*Exercise brief*. Render every line of the listing below as a JSON list of strings, one string per line, with blank lines omitted.

---*---

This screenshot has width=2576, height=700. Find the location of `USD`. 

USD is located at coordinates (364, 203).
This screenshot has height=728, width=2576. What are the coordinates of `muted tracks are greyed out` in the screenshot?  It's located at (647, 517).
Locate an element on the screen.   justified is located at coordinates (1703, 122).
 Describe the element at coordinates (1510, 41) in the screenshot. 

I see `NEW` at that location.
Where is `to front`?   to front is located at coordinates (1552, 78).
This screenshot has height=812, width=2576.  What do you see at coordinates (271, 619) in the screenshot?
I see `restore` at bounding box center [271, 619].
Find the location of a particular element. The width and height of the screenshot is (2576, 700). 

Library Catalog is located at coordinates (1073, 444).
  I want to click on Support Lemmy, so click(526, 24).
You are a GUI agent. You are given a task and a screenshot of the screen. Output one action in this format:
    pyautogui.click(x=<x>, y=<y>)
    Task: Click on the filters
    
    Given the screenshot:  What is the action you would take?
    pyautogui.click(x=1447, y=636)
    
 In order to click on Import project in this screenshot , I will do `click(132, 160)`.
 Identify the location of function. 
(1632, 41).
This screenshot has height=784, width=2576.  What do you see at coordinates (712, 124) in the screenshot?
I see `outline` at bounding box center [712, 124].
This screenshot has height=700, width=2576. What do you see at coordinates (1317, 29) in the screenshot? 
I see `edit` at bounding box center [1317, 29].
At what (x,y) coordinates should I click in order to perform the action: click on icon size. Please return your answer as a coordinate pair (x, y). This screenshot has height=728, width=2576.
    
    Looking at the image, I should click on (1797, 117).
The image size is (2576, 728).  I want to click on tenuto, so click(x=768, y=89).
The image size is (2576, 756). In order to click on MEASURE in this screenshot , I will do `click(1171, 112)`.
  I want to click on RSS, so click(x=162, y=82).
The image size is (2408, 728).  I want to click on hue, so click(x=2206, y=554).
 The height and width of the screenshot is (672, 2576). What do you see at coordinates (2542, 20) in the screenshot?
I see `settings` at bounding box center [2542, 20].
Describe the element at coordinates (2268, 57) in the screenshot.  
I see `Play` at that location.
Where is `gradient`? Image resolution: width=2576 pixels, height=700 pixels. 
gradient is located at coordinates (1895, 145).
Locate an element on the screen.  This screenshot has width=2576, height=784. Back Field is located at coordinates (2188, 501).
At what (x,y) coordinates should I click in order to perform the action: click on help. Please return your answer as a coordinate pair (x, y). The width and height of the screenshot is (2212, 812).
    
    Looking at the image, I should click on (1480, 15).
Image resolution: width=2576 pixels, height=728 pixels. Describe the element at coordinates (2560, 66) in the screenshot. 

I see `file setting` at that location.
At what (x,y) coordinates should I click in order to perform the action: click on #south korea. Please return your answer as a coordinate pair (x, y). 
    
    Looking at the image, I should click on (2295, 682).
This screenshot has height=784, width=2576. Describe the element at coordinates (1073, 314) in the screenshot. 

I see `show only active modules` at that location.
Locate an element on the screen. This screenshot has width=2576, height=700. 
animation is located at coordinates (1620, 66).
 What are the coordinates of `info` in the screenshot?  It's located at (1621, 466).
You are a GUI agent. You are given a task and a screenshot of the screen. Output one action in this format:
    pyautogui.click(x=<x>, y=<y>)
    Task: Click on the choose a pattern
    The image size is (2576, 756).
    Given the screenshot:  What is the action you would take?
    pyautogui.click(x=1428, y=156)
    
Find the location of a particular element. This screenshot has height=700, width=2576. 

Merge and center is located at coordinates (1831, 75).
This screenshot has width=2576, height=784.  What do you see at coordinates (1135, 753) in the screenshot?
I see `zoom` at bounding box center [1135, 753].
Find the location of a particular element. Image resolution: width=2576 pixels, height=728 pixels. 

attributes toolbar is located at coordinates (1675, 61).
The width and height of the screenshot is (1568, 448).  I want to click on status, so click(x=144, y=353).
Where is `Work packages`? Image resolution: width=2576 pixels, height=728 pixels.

---*---

*Final result*.
[
  "This screenshot has width=2576, height=700. Find the location of `USD`. ",
  "USD is located at coordinates (364, 203).",
  "This screenshot has height=728, width=2576. What are the coordinates of `muted tracks are greyed out` in the screenshot?  It's located at (647, 517).",
  "Locate an element on the screen.   justified is located at coordinates (1703, 122).",
  " Describe the element at coordinates (1510, 41) in the screenshot. ",
  "I see `NEW` at that location.",
  "Where is `to front`?   to front is located at coordinates (1552, 78).",
  "This screenshot has height=812, width=2576.  What do you see at coordinates (271, 619) in the screenshot?",
  "I see `restore` at bounding box center [271, 619].",
  "Find the location of a particular element. The width and height of the screenshot is (2576, 700). ",
  "Library Catalog is located at coordinates (1073, 444).",
  "  I want to click on Support Lemmy, so click(526, 24).",
  "You are a GUI agent. You are given a task and a screenshot of the screen. Output one action in this format:",
  "    pyautogui.click(x=<x>, y=<y>)",
  "    Task: Click on the filters",
  "    Given the screenshot:  What is the action you would take?",
  "    pyautogui.click(x=1447, y=636)",
  " In order to click on Import project in this screenshot , I will do `click(132, 160)`.",
  " Identify the location of function. ",
  "(1632, 41).",
  "This screenshot has height=784, width=2576.  What do you see at coordinates (712, 124) in the screenshot?",
  "I see `outline` at bounding box center [712, 124].",
  "This screenshot has height=700, width=2576. What do you see at coordinates (1317, 29) in the screenshot? ",
  "I see `edit` at bounding box center [1317, 29].",
  "At what (x,y) coordinates should I click in order to perform the action: click on icon size. Please return your answer as a coordinate pair (x, y). This screenshot has height=728, width=2576.",
  "    Looking at the image, I should click on (1797, 117).",
  "The image size is (2576, 728).  I want to click on tenuto, so click(x=768, y=89).",
  "The image size is (2576, 756). In order to click on MEASURE in this screenshot , I will do `click(1171, 112)`.",
  "  I want to click on RSS, so click(x=162, y=82).",
  "The image size is (2408, 728).  I want to click on hue, so click(x=2206, y=554).",
  " The height and width of the screenshot is (672, 2576). What do you see at coordinates (2542, 20) in the screenshot?",
  "I see `settings` at bounding box center [2542, 20].",
  "Describe the element at coordinates (2268, 57) in the screenshot.  ",
  "I see `Play` at that location.",
  "Where is `gradient`? Image resolution: width=2576 pixels, height=700 pixels. ",
  "gradient is located at coordinates (1895, 145).",
  "Locate an element on the screen.  This screenshot has width=2576, height=784. Back Field is located at coordinates (2188, 501).",
  "At what (x,y) coordinates should I click in order to perform the action: click on help. Please return your answer as a coordinate pair (x, y). The width and height of the screenshot is (2212, 812).",
  "    Looking at the image, I should click on (1480, 15).",
  "Image resolution: width=2576 pixels, height=728 pixels. Describe the element at coordinates (2560, 66) in the screenshot. ",
  "I see `file setting` at that location.",
  "At what (x,y) coordinates should I click in order to perform the action: click on #south korea. Please return your answer as a coordinate pair (x, y). ",
  "    Looking at the image, I should click on (2295, 682).",
  "This screenshot has height=784, width=2576. Describe the element at coordinates (1073, 314) in the screenshot. ",
  "I see `show only active modules` at that location.",
  "Locate an element on the screen. This screenshot has width=2576, height=700. ",
  "animation is located at coordinates (1620, 66).",
  " What are the coordinates of `info` in the screenshot?  It's located at (1621, 466).",
  "You are a GUI agent. You are given a task and a screenshot of the screen. Output one action in this format:",
  "    pyautogui.click(x=<x>, y=<y>)",
  "    Task: Click on the choose a pattern",
  "    The image size is (2576, 756).",
  "    Given the screenshot:  What is the action you would take?",
  "    pyautogui.click(x=1428, y=156)",
  "Find the location of a particular element. This screenshot has height=700, width=2576. ",
  "Merge and center is located at coordinates (1831, 75).",
  "This screenshot has width=2576, height=784.  What do you see at coordinates (1135, 753) in the screenshot?",
  "I see `zoom` at bounding box center [1135, 753].",
  "Find the location of a particular element. Image resolution: width=2576 pixels, height=728 pixels. ",
  "attributes toolbar is located at coordinates (1675, 61).",
  "The width and height of the screenshot is (1568, 448).  I want to click on status, so click(x=144, y=353).",
  "Where is `Work packages`? Image resolution: width=2576 pixels, height=728 pixels."
]